● **WHAT TO PRODUCE**:
Every entry, from the first line to the last, should be output exactly.

(Pixel coordinate grounding data)

*** Block opens ***

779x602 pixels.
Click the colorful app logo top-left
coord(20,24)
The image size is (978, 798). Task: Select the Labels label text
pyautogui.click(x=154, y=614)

*** Block closes ***

● **OUTPUT FOR THIS EXERCISE**:
779x602 pixels.
Click the colorful app logo top-left
coord(20,24)
The image size is (978, 798). Task: Select the Labels label text
pyautogui.click(x=154, y=614)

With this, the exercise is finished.